- Nagla Bhagat Location in Uttar Pradesh, India
- Coordinates: 27°22′20″N 79°04′37″E﻿ / ﻿27.37224°N 79.07695°E
- Country: India
- State: Uttar Pradesh
- District: Mainpuri
- Tehsil: Bhongaon

Area
- • Total: 0.832 km^{2} (0.321 sq mi)

Population (2011)
- • Total: 730
- • Density: 880/km^{2} (2,300/sq mi)
- Time zone: UTC+5:30 (IST)
- PIN: 205267

= Nagla Bhagat =

Village in Uttar Pradesh, India

Nagla Bhagat is a village in Sultanganj block of Mainpuri district, Uttar Pradesh, India. As of 2011, it had a population of 730, in 113 households.

== Demographics ==
As of 2011, Nagla Bhagat had a population of 730, in 113 households. This population was 54.0% male (394) and 46.0% female (336). The 0-6 age group numbered 125 (62 male and 63 female), or 17.1% of the total population. 216 residents were members of Scheduled Castes, or 30.0% of the total.
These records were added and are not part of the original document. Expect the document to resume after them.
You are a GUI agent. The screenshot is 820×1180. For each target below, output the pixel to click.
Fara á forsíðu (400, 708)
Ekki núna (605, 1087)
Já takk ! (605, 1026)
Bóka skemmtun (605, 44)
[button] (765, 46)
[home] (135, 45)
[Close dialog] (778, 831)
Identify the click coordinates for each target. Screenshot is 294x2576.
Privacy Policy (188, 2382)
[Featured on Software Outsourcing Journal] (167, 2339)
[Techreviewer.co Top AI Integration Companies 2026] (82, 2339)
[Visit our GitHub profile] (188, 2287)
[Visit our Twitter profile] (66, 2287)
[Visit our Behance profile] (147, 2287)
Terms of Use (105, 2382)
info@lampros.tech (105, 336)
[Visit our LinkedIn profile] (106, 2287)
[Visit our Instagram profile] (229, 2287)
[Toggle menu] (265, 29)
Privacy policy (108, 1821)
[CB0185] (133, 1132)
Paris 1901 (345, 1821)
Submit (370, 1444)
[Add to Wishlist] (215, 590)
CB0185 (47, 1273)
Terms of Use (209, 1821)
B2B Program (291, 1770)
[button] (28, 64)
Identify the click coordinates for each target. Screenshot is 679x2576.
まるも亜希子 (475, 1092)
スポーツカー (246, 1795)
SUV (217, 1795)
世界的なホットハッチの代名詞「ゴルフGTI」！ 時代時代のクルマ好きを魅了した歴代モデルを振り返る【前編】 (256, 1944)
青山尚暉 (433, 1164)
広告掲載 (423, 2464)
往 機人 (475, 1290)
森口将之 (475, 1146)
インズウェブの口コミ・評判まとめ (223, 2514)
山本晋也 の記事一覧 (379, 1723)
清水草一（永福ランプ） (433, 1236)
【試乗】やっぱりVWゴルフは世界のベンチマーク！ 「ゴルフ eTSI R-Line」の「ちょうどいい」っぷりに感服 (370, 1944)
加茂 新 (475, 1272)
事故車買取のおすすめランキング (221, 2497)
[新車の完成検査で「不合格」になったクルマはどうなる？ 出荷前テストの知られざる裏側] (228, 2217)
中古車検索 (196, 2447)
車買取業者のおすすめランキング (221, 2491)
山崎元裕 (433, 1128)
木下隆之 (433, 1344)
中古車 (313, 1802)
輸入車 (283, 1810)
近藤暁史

The 1981 census recorded Nagla Bhagat as having a population of 498 people, in 82 households.

The 1961 census recorded Nagla Bhagat as comprising 1 hamlet, with a total population of 224 people (115 male and 109 female), in 74 households and 33 physical houses. The area of the village was given as 205 acres.

== Infrastructure ==
As of 2011, Nagla Bhagat had 2 primary schools; it did not have any healthcare facilities. Drinking water was provided by hand pump and tube well/borehole; there were no public toilets. The village had a public library but no post office; there was at least some access to electricity for residential and agricultural purposes. Streets were made of both kachcha and pakka materials.